To make a type that can never be created, simply create an empty enum. Use this where you want to represent something that should never actually exist, but a placeholder is required. This is being brought into the standard library piece by piece, and it's already possible to have a function return ! if it exits the process or ends in an infinite loop (important for embedded work where main should never return). This can also be used when working with a Result that will never actually be an Err but you need to adhere to that interface.
enum Never {}
let never = Never:: // oh yeah, can't actually create one...If you want to prevent others from implementing your Trait, use the following pattern to "seal" it so that only your implementations will ever exist. Seen in tokio-tls.
mod sealed {
pub trait Sealed {}
}
// must have access to sealed::Sealed to
// implement this trait, which is not possible
// for other crates etc...
pub trait MyPublicTrait: sealed::Sealed {}
pub struct MyStruct;
impl sealed::Sealed for MyStruct {}
impl MyPublicTrait for MyStruct {}Here's a pattern for disabling mutability for "finalized" objects, even in mutable owned copies of a thing, preventing misuse. Done by wrapping it in a newtype with a private inner value that implements Deref but not DerefMut:
mod config {
#[derive(Clone, Debug, PartialOrd, Ord, Eq, PartialEq)]
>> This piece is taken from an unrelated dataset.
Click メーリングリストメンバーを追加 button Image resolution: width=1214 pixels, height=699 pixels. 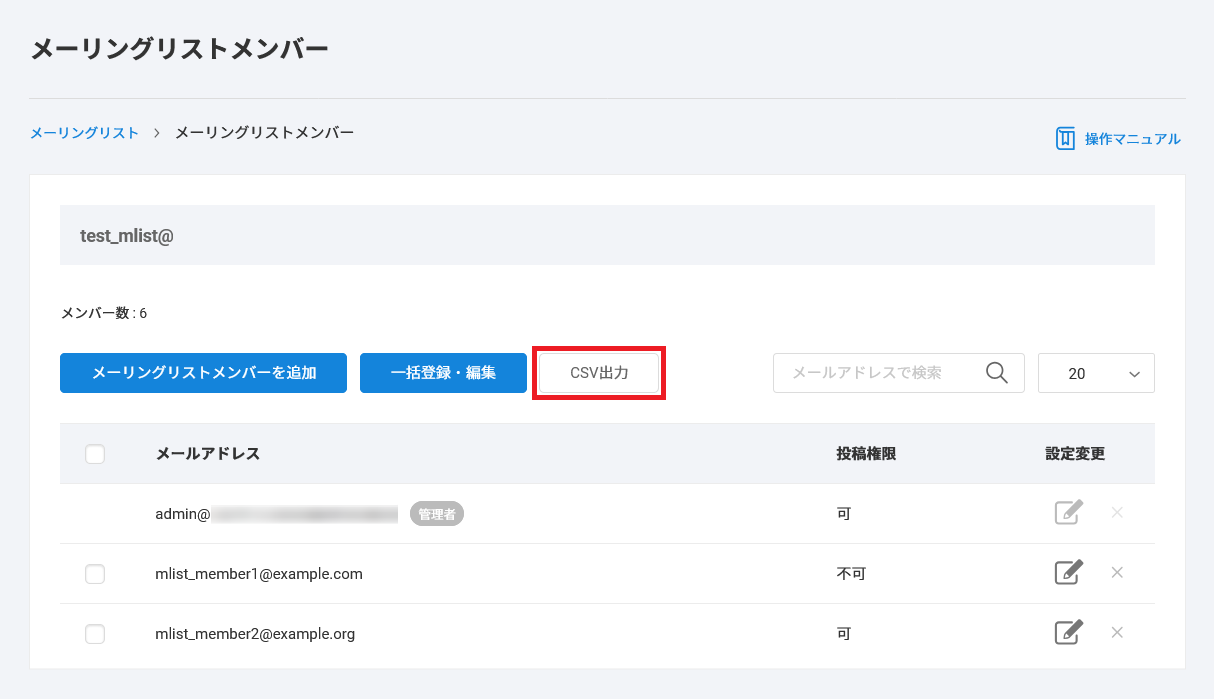[x=203, y=373]
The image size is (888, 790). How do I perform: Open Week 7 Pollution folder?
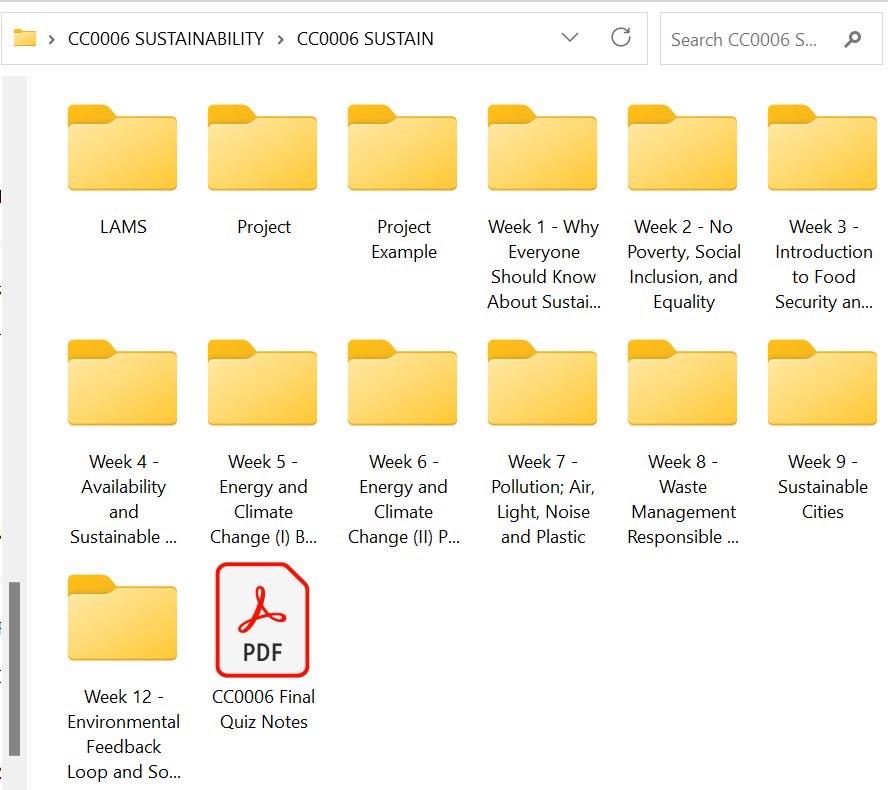coord(542,383)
pub struct Immutable<T>(T);
impl<T> Copy for Immutable<T> where T: Copy {}
impl<T> std::ops::Deref for Immutable<T> {
type Target = T;
fn deref(&self) -> &T {
&self.0
}
}
#[derive(Default)]
pub struct Config {
pub a: usize,
pub b: String,
}
impl Config {
pub fn build(self) -> Immutable<Config> {
Immutable(self)
}
}
}
use config::Config;
fn main() {
let mut under_construction = Config {
a: 5,
b: "yo".into(),
};
under_construction.a = 6;
let finalized = under_construction.build();
// at this point, you can make tons of copies,
// and even if somebody has an owned local version,
// they won't be able to accidentally change some
// configuration that
println!("finalized.a: {}", finalized.a);
let mut finalized = finalized;
// the below WON'T work bwahahaha
// finalized.a = 666;
// finalized.0.a = 666;
}Currently, it's not possible to call Box<FnOnce(T) -> R> on stable Rust. The
common workaround is to use Box<FnMut(T) -> R>, store internal state inside of
an Option and take the state out (with a potential run-time panic) in the
call. However, a solution that statically guarantees that fn can be called at
most once is possible. Seen in Cargo.
trait FnBox<A, R> {
fn call_box(self: Box<Self>, a: A) -> R;
}
impl<A, R, F: FnOnce(A) -> R> FnBox<A, R> for F {
fn call_box(self: Box<F>, a: A) -> R {
(*self)(a)
}
}
fn demo(f: Box<dyn FnBox<(), String>>) -> String {
f.call_box(())
}
#[test]
fn test_demo() {
let hello = "hello".to_string();
let f: Box<dyn FnBox<(), String>> = Box::new(move |()| hello);
assert_eq!(&demo(f), "hello");
}Note that self: Box<Self> is stable and object-safe.